萧章走过去,挽起他的裤脚,发现绷带一直缠到膝盖。
“咋回事?受伤了?”
茅顺把裤脚放了下去,不让她看,其实已经不怎么疼了,最后一场比赛,对方球队有个球员下黑脚,带钉子的球鞋直接踩在了他的膝盖和小腿部分,伤得不轻,连姥姥都没敢告诉,却被萧章看到了。
“没事,小伤!”茅顺想打马虎眼,把这件事遮掩过去,但是萧章没放过他,打开了最亮的灯,屋内的暧昧和神秘瞬间烟消云散,这茅顺有些失望,早知道藏得再好一点了。

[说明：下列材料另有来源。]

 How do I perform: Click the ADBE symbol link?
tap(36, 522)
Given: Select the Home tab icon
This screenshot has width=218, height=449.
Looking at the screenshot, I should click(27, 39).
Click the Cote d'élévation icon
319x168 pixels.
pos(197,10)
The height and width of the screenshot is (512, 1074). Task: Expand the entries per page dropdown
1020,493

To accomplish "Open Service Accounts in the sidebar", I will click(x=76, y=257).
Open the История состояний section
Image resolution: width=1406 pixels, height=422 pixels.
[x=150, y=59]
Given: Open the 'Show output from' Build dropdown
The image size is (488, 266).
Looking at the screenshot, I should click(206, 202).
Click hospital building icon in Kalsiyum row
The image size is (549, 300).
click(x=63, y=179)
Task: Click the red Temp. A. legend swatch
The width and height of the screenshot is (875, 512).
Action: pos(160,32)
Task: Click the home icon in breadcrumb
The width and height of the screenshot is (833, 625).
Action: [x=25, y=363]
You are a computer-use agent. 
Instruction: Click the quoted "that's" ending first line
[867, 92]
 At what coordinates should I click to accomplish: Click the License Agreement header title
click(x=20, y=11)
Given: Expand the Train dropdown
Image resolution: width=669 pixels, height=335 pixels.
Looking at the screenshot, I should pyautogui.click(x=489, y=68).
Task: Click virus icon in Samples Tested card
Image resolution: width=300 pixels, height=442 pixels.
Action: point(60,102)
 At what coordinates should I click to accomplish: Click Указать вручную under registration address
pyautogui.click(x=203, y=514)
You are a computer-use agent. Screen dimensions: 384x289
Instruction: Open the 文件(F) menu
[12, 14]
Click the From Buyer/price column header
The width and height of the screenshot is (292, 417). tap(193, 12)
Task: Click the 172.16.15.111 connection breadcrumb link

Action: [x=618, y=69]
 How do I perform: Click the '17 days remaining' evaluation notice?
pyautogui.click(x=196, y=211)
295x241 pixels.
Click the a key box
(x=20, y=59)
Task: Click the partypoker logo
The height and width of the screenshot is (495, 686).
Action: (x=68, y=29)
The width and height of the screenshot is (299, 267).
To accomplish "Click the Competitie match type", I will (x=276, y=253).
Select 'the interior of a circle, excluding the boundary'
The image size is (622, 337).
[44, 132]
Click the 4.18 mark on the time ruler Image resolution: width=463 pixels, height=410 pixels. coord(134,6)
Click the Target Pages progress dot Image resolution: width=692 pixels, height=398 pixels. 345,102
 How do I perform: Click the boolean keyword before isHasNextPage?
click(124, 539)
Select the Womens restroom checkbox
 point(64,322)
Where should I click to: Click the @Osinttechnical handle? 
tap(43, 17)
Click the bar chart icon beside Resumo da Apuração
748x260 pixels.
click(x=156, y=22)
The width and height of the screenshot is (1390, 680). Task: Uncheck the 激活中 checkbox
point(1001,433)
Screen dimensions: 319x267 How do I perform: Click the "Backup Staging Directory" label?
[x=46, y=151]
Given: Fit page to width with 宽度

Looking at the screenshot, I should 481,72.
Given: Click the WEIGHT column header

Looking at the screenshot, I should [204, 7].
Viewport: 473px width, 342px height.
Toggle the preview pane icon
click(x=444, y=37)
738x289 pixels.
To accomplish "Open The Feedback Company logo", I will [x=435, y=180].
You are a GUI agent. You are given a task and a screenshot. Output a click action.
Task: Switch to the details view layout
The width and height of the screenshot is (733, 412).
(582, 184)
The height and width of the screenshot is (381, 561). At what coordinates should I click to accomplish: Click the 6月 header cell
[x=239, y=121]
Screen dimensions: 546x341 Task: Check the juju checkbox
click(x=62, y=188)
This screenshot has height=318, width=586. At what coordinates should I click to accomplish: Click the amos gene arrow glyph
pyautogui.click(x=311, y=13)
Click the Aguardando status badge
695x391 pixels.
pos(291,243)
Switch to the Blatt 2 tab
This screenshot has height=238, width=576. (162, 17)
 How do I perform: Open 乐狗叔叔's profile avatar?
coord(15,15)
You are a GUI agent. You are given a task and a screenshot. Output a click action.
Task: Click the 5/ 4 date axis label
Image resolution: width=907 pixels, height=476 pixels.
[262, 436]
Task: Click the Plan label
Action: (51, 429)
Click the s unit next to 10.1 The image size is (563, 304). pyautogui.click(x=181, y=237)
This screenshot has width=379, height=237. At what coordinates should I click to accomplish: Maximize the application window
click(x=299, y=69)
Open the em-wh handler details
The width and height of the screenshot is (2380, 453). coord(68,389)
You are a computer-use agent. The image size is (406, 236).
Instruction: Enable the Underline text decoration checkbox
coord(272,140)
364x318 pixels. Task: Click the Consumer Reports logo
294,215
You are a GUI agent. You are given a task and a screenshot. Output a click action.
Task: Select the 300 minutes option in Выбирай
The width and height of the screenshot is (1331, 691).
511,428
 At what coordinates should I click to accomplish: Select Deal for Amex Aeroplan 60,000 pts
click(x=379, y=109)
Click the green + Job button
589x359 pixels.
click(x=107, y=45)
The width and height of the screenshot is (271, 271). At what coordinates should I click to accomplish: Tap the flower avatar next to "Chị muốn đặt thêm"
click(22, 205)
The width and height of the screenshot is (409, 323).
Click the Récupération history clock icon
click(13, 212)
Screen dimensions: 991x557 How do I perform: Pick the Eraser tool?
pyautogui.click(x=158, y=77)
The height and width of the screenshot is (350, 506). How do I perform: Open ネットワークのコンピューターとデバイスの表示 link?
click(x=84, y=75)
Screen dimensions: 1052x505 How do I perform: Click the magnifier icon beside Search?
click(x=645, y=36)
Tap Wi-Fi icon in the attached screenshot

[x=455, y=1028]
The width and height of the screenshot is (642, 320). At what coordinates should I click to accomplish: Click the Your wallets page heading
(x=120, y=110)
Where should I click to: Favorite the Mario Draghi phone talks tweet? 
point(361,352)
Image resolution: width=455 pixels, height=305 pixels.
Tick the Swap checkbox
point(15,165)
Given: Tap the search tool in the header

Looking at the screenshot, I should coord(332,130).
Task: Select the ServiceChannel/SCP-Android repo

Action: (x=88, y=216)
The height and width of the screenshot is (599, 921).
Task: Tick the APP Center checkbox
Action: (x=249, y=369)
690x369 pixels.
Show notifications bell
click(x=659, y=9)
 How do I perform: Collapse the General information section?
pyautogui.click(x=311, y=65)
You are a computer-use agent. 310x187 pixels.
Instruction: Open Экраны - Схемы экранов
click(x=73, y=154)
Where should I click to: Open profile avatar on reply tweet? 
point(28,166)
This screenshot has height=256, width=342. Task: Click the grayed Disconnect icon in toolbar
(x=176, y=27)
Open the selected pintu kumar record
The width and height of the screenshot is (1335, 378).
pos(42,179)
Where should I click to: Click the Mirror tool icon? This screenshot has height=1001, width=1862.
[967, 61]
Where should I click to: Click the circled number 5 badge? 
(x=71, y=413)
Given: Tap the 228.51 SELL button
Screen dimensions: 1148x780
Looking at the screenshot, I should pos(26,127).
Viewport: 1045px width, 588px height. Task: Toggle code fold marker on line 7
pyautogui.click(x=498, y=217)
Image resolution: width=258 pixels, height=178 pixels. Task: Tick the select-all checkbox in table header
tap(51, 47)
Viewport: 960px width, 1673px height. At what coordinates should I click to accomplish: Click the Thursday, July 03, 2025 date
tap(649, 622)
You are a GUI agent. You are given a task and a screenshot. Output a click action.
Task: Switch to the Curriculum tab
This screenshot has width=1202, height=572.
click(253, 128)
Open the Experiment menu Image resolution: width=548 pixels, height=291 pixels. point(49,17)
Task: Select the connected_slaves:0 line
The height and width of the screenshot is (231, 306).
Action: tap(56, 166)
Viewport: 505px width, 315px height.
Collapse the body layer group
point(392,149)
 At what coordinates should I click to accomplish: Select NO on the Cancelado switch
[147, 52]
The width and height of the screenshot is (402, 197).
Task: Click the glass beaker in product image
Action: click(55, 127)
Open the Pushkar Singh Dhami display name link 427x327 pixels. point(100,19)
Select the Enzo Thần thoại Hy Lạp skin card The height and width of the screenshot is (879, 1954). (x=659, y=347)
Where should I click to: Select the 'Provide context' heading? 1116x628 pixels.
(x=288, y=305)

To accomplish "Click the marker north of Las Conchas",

“滚去沙发,让我看看!”萧章还是不能接受跟茅顺共处一间卧室,这让她很不舒服。
茅顺悻悻地走到沙发那,把受伤这条腿放在沙发上,萧章再次挽起裤腿,看到青紫色已经超过绷带掩盖的地方,里面的伤一定不轻。
“自己摔的还是别人踢的?”
“别人踢的!”
“你踢回去没?”
“我要是踢回去,我就也犯规了!”茅顺当然不能踢,那么多裁判看着呢,那小子踢完他就被红牌罚下了。
“小兔崽子,下脚咋这么狠,哪个学校的?回头我去收拾他!”萧章不敢碰那条腿,手指头轻轻地一点一点的,似乎想看看肿没肿!
“你这个表情,有点护犊子的意思!”茅顺瞧她紧张自己的伤,竟然有点意外的开心,萧章皱着眉一指禅,点点上边,点点下边。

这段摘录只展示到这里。